[Exercise directions]:
Every record below is to be retyped exactly, with the pictures left out.

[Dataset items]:
┄┄┄┄┄┄
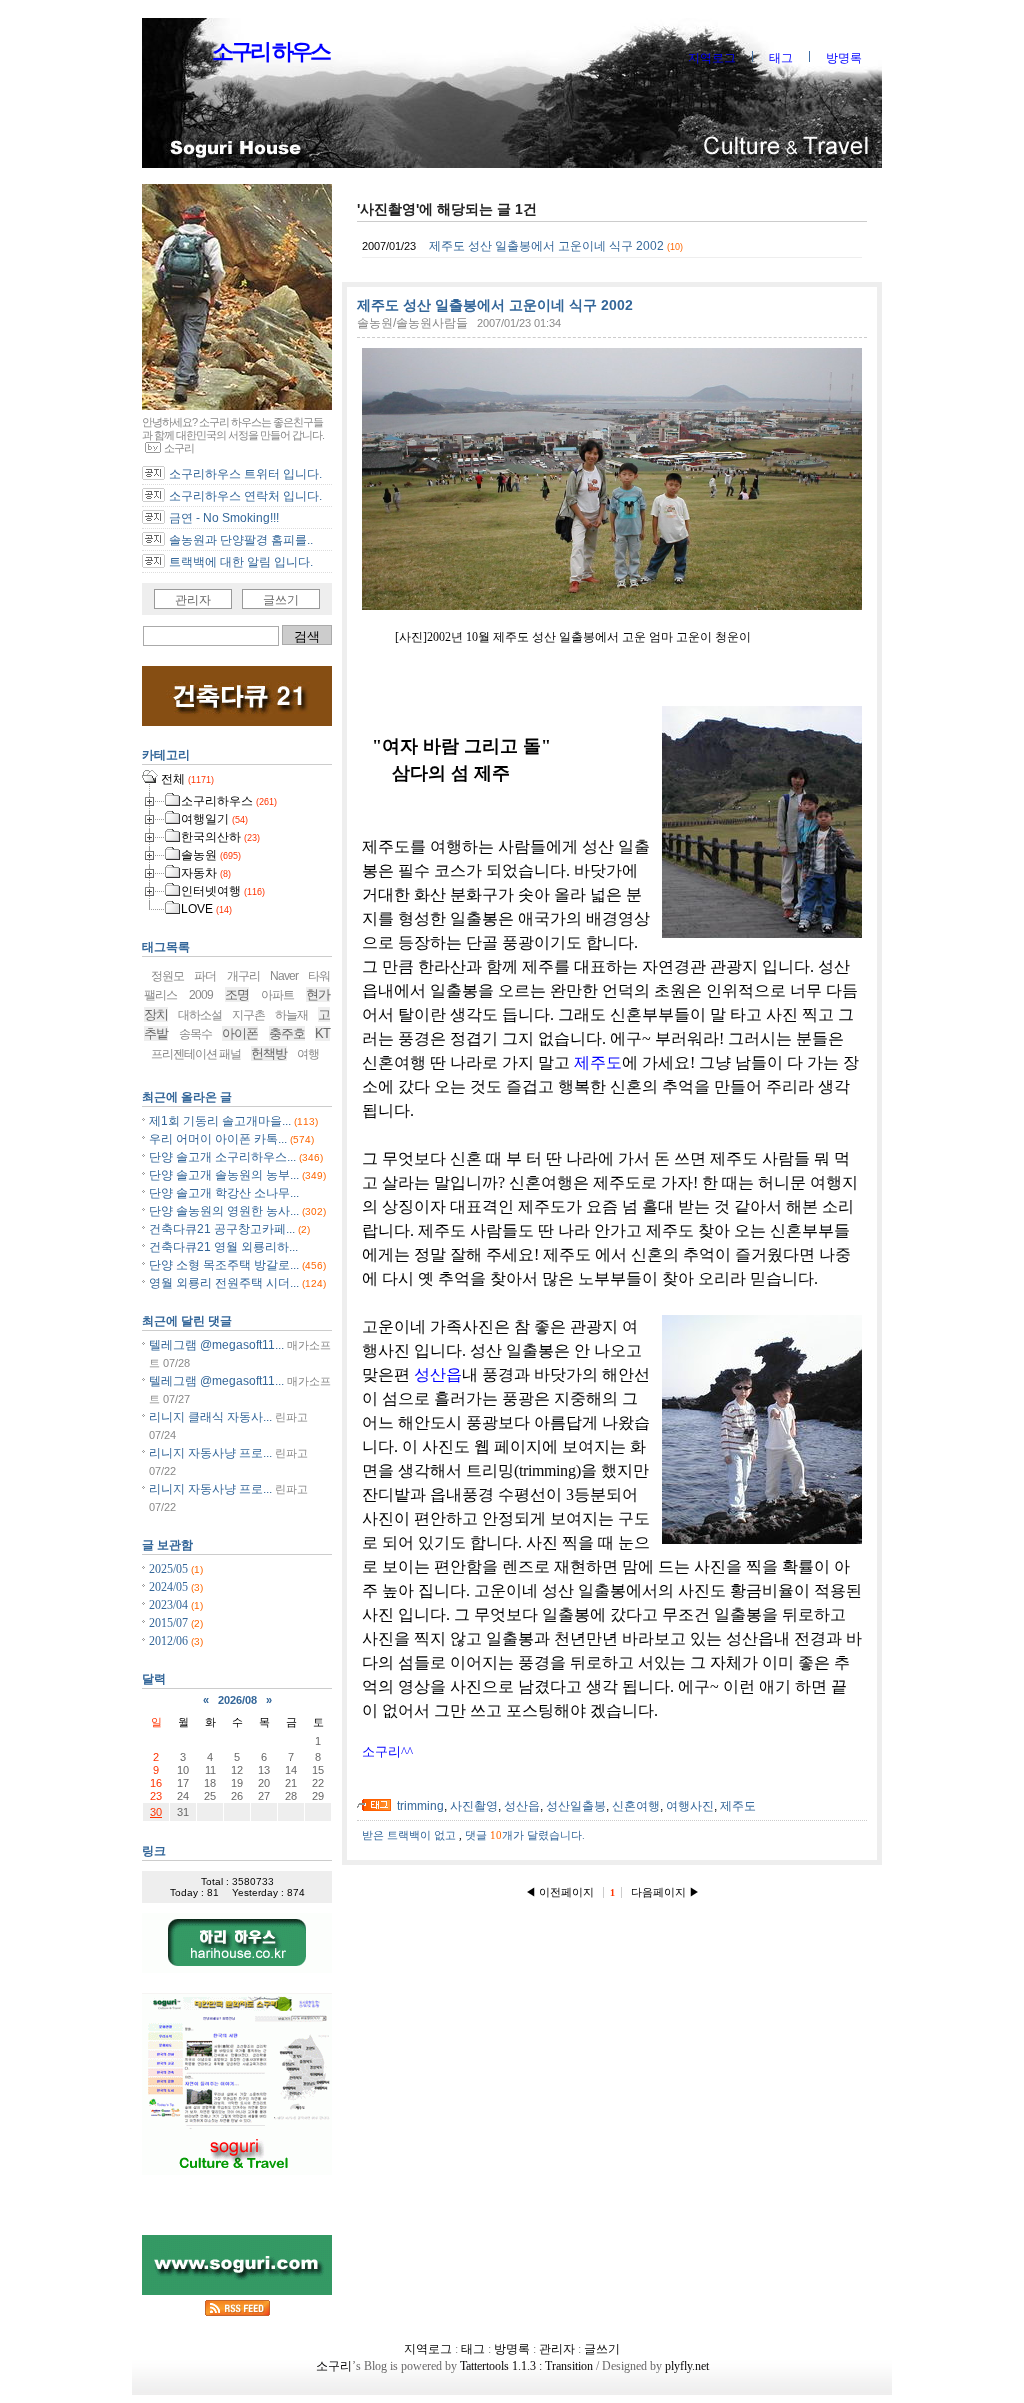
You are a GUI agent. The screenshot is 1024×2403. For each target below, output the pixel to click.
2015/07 (170, 1623)
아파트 (277, 995)
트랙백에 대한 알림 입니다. (241, 562)
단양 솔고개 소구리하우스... (222, 1157)
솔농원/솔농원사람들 (412, 323)
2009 (201, 995)
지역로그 (712, 58)
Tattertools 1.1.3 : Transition (526, 2366)
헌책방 (269, 1053)
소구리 (387, 1751)
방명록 (844, 58)
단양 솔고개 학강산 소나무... (224, 1193)
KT (322, 1033)
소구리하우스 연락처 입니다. (245, 496)
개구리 (243, 976)
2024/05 (170, 1587)
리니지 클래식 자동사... (210, 1417)
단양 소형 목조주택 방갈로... (224, 1265)
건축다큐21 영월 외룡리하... (223, 1247)
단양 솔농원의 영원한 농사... (224, 1211)
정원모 (167, 976)
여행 (308, 1054)
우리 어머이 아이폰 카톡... (218, 1139)
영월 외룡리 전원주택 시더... (224, 1283)
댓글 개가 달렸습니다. (525, 1835)
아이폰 (240, 1033)
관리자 (193, 600)
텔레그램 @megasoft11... (216, 1345)
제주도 (598, 1062)
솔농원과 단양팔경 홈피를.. (241, 540)
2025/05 (170, 1569)
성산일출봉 (576, 1806)
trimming (420, 1806)
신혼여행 (636, 1806)
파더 (205, 976)
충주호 (287, 1033)
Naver (284, 976)
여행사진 (690, 1806)
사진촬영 (474, 1806)
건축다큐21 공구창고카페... (222, 1229)
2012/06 (170, 1641)
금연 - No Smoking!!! (224, 518)
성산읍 (438, 1374)
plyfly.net (687, 2366)
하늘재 (291, 1015)
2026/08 (237, 1700)
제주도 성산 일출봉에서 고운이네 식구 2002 (546, 246)
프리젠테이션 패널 (196, 1054)
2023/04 (170, 1605)
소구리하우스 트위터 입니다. (245, 474)
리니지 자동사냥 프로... (210, 1453)
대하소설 (200, 1015)
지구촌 (248, 1015)
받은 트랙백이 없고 (410, 1835)
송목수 (195, 1034)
┄┄┄┄┄┄
[Task output]:
You are a GUI agent. The screenshot is 1024×2403. For each target below, output the pixel to click.
2015/07 (170, 1623)
아파트 (277, 995)
트랙백에 대한 알림 입니다. (241, 562)
단양 솔고개 소구리하우스... (222, 1157)
솔농원/솔농원사람들 (412, 323)
2009 (201, 995)
지역로그 (712, 58)
Tattertools 1.1.3 : Transition (526, 2366)
헌책방 (269, 1053)
소구리 (387, 1751)
방명록 (844, 58)
단양 솔고개 학강산 소나무... (224, 1193)
KT (322, 1033)
소구리하우스 연락처 입니다. (245, 496)
개구리 (243, 976)
2024/05 (170, 1587)
리니지 클래식 자동사... (210, 1417)
단양 소형 목조주택 방갈로... (224, 1265)
건축다큐21 영월 외룡리하... (223, 1247)
단양 솔농원의 영원한 농사... (224, 1211)
정원모 (167, 976)
여행 (308, 1054)
우리 어머이 아이폰 카톡... (218, 1139)
영월 외룡리 전원주택 시더... (224, 1283)
댓글 개가 달렸습니다. (525, 1835)
아이폰 (240, 1033)
관리자 (193, 600)
텔레그램 @megasoft11... (216, 1345)
제주도 (598, 1062)
솔농원과 단양팔경 홈피를.. (241, 540)
2025/05 (170, 1569)
성산일출봉 (576, 1806)
trimming (420, 1806)
신혼여행 (636, 1806)
파더 (205, 976)
충주호 (287, 1033)
Naver (284, 976)
여행사진 (690, 1806)
사진촬영 (474, 1806)
건축다큐21 공구창고카페... (222, 1229)
2012/06 (170, 1641)
금연 - No Smoking!!! (224, 518)
성산읍 (438, 1374)
plyfly.net (687, 2366)
하늘재 (291, 1015)
2026/08 (237, 1700)
제주도 성산 일출봉에서 고운이네 식구 2002 (546, 246)
프리젠테이션 패널 (196, 1054)
2023/04 (170, 1605)
소구리하우스 트위터 입니다. (245, 474)
리니지 자동사냥 프로... (210, 1453)
대하소설 (200, 1015)
지구촌 (248, 1015)
받은 트랙백이 없고 (410, 1835)
송목수 (195, 1034)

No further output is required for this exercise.